ASSIGNED TASK 1:
From the article on the Iowa dinner menu for Xi Jinping, list the desserts the guests could choose from.
ASSIGNED TASK 2:
According to the article on the Iowa dinner menu for Xi Jinping, how many hogs are in Iowa at any one time?
ASSIGNED TASK 3:
Retype the part of the article on the Iowa dinner menu for Xi Jinping that opens with the words containing "The menu featured" and closes with "cut, Wootan said.".

====== TEXT SHOWN ======

DES MOINES, Iowa — The “Taste of Iowa” menu for Chinese Vice President Xi Jinping’s dinner in Des Moines on Wednesday night didn’t go down well with nutritionists. They said the bacon-lettuce-and-tomato bites and potatoes stuffed with white cheddar, for instance, were dietary perils high in calories, sodium and saturated fat.
“It’s a celebration of Iowa foods, but this menu is over the top in terms of calories and the amount of food,” said Margo Wootan, nutrition policy director at the Center for Science in the Public Interest, a consumer advocacy group. “There’s very little chance you’re going to walk out without eating all your day’s calories in one meal.”
The menu featured two meat entrees — bacon-wrapped pork tenderloin with cider and green peppercorns, and Angus beef tenderloin with a demi glaze and onion ring. Xi and his fellow guests had a choice of three desserts: a crème apple-pie cupcake topped with Iowa maple-syrup frosting, blue cheese drizzled with Iowa honey and a mini Iowa sweet-corn cheesecake.
At least there were a few vegetables, Wootan said. The edamame and corn salad paired the Asian-prepared soybean with the largest U.S. crop. Xi stayed with an Iowa family in 1985 as part of a delegation to study corn technology.
Pork tenderloin was a wise choice because it’s the leanest cut, Wootan said.
“But why are they wrapping it in bacon?” she said. “Wrapping it in bacon is counterproductive. Bacon and other processed meat are the fifth-leading source of saturated fats.”
The meal featured staples familiar to the 3 million residents of Iowa, where young women compete in January to wear the Iowa Pork Queen crown. The runner-up becomes the Iowa Pork Princess. At any one time, there are 19 million hogs in Iowa, according to the state Pork Producers Association.
The dinner featured food grown and raised in a state where residents are more likely than most Americans to be obese and overweight — and to eat fewer fruits and vegetables, according to the website of the Centers for Disease Control and Prevention.
The pork on the menu got a robust defense from Jim Thompson, director of producer relations at Eden Pork in Des Moines. The company produces about 14,500 pigs a year, with each taken to a local slaughter plant in Des Moines and hand inspected.
“This is an opportunity for us to open up new markets,” Thompson said. “It’s great to get our name out as the supplier of pork for this occasion. We produce a high-quality product.”

====== DATASET CONTENT ======

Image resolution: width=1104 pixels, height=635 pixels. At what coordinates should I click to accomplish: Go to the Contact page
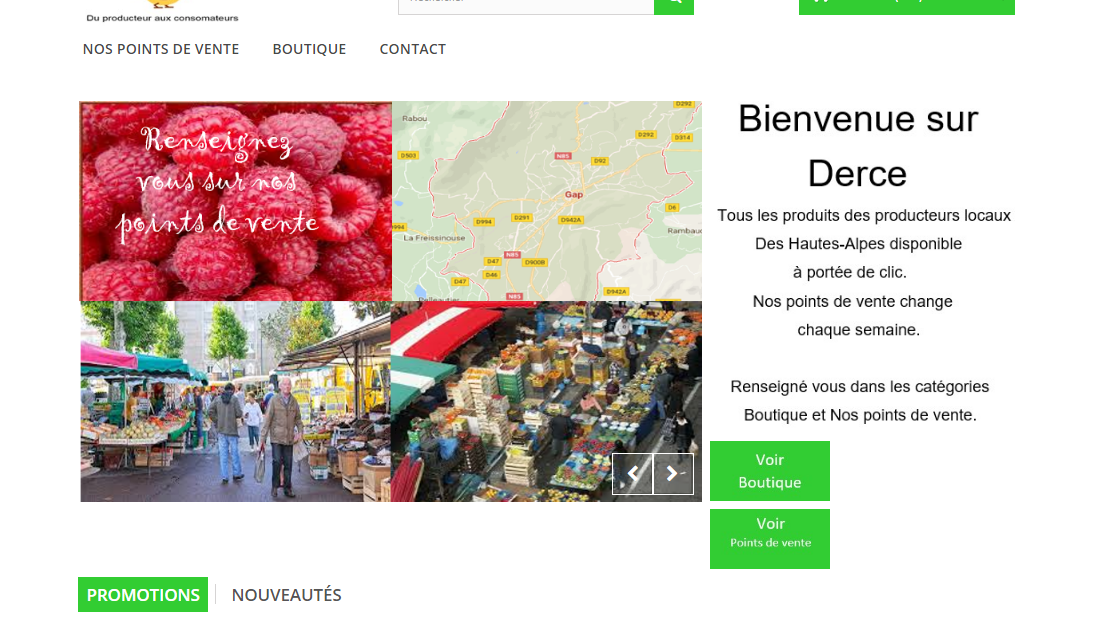(413, 49)
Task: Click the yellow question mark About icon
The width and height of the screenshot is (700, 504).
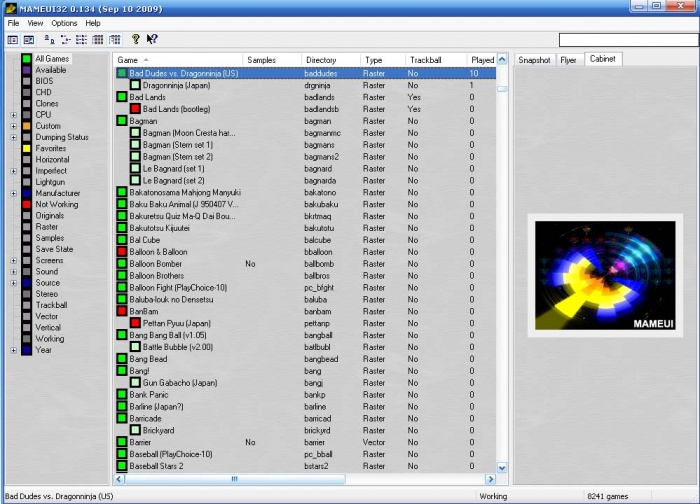Action: coord(136,39)
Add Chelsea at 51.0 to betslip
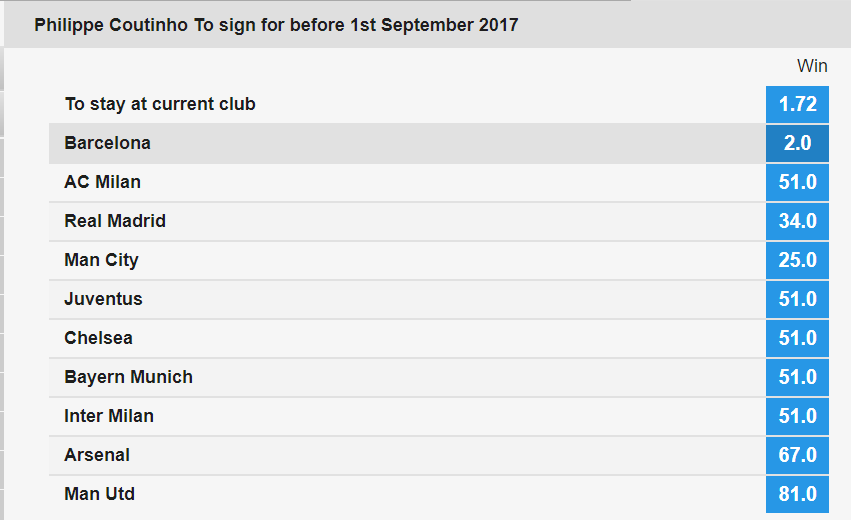Viewport: 851px width, 520px height. (797, 338)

======

SOLUTION 1:
- A crème apple-pie cupcake topped with Iowa maple-syrup frosting
- Blue cheese drizzled with Iowa honey
- A mini Iowa sweet-corn cheesecake

SOLUTION 2:
19 million, according to the state Pork Producers Association.

SOLUTION 3:
The menu featured two meat entrees — bacon-wrapped pork tenderloin with cider and green peppercorns, and Angus beef tenderloin with a demi glaze and onion ring. Xi and his fellow guests had a choice of three desserts: a crème apple-pie cupcake topped with Iowa maple-syrup frosting, blue cheese drizzled with Iowa honey and a mini Iowa sweet-corn cheesecake.
At least there were a few vegetables, Wootan said. The edamame and corn salad paired the Asian-prepared soybean with the largest U.S. crop. Xi stayed with an Iowa family in 1985 as part of a delegation to study corn technology.
Pork tenderloin was a wise choice because it’s the leanest cut, Wootan said.